— Selected excerpt —
What You Need To Know About CIP Version 5

NERC’s version 5 Critical Infrastructure Protection (CIP) rules include 10 standards, two of them new.

The commission’s conditional approval of version 5 came in the form of a Notice of Proposed Rulemaking. The commission will accept comments on the new rules for 60 days after their publication in the Federal Register.

The commission said NERC had not provided justification for setting a 24-month implementation period for High Impact and Medium Impact BES Cyber Systems, and a 36-month implementation period for Low Impact systems.

CIP version 3 (CIP-002-3 through CIP-009-3) will remain in effect until the effective date of version 5.  Version 4 (CIP-002-4 through CIP-009-4) will not take effect as originally planned.

Version 5 requires registered entities to classify all of their Bulk Electric System (BES) facilities based on their impact on reliability. The Low, Medium or High impact categories replace the previous approach, in which facilities were either covered or not covered by CIP standards.

NERC Critical Infrastructure Protection Violations 2008-2012
NERC Critical Infrastructure Protection Violations 2008-2012
Reason for Change:

Version 5 adds new cybersecurity controls and extends the scope of the systems protected by them. Many of the changes were directed by the Commission in Order 706 (Jan. 18, 2008).

The shift to identifying and categorizing high, medium and low impact systems was based on a review of the National Institute of Standards and Technology (NIST) risk management framework for categorizing and applying security controls.

Impact:

Version 5 is comprised of 10 standards, one covering the categorization of assets and nine mitigating their risk of being compromised (see Highlights of CIP Version 5). It includes 15 newly defined terms, modifications to four existing terms and retires two terms: Critical Assets and Critical Cyber Assets.

Systems at all impact levels must be within a security zone that provides protection from outside influences using a posture of “mutual distrust.” No communications crossing the perimeter is trusted, regardless of where the communication originates.

To Be Determined:

The commission approved most of NERC’s proposals but said it may require NERC to change requirements that entities “identify, assess, and correct” deficiencies. The commission said it was concerned that the phrase was “unclear with respect to the compliance obligations it places on regulated entities and … too vague to audit and enforce compliance.”

— Information supplied —
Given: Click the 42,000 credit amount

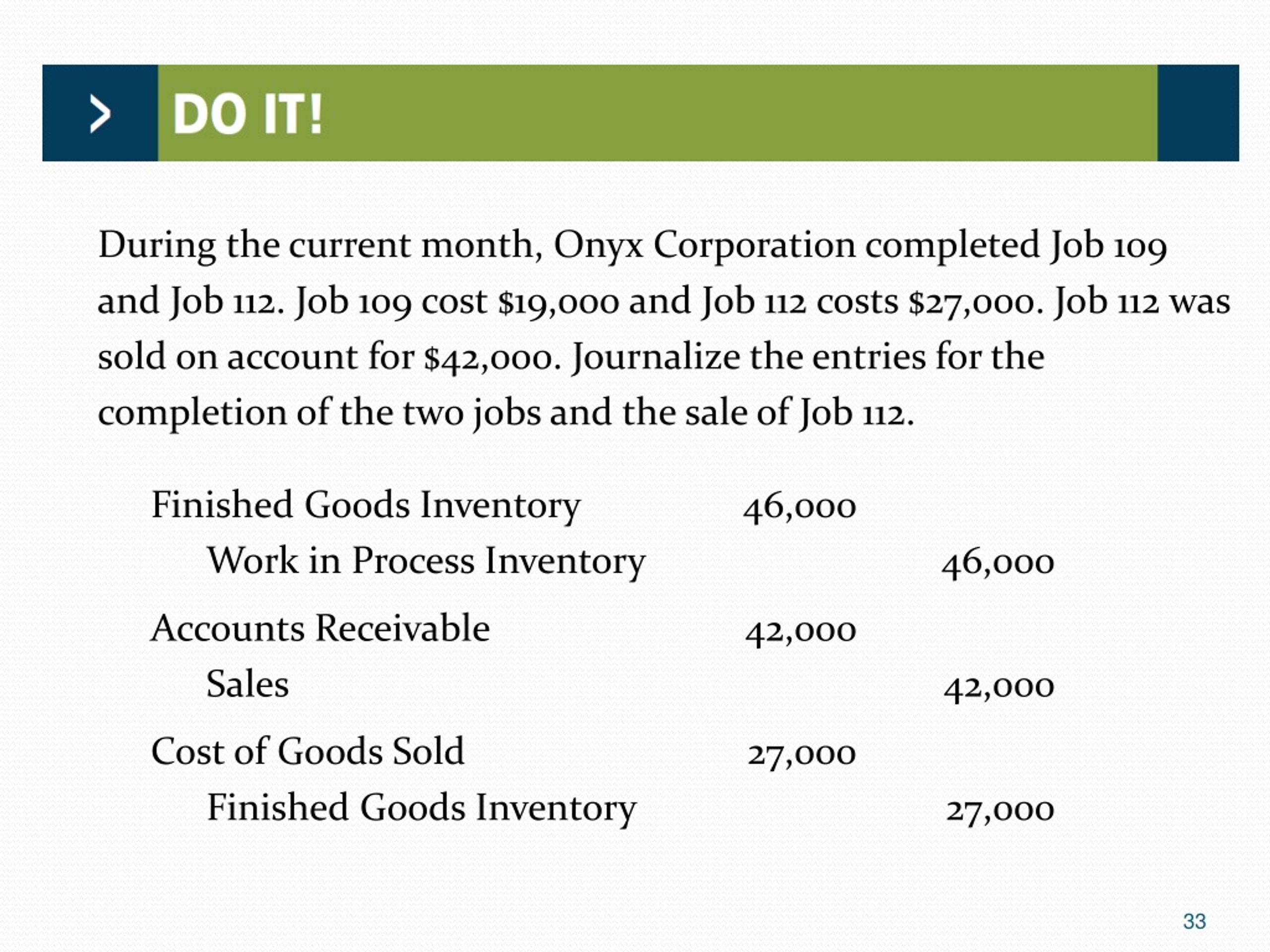Looking at the screenshot, I should tap(999, 687).
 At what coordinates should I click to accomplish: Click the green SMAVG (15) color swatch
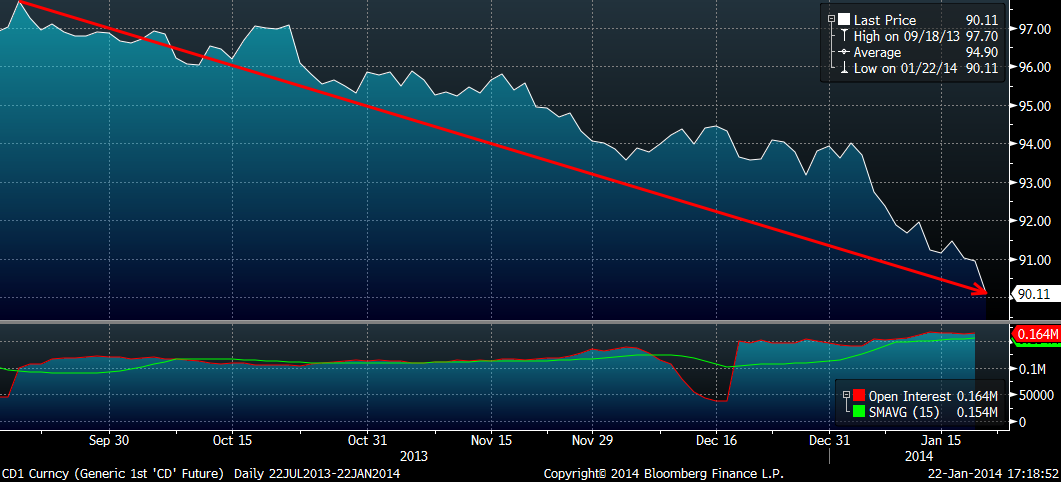tap(860, 412)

— Task prompt —
Please transcribe the part of the CIP version 5 article that begins at the words "Version 5 adds" and stops after "Critical Cyber Assets.". The material has nothing to do with what comes next.

— Answer to the problem —
Version 5 adds new cybersecurity controls and extends the scope of the systems protected by them. Many of the changes were directed by the Commission in Order 706 (Jan. 18, 2008).

The shift to identifying and categorizing high, medium and low impact systems was based on a review of the National Institute of Standards and Technology (NIST) risk management framework for categorizing and applying security controls.

Impact:

Version 5 is comprised of 10 standards, one covering the categorization of assets and nine mitigating their risk of being compromised (see Highlights of CIP Version 5). It includes 15 newly defined terms, modifications to four existing terms and retires two terms: Critical Assets and Critical Cyber Assets.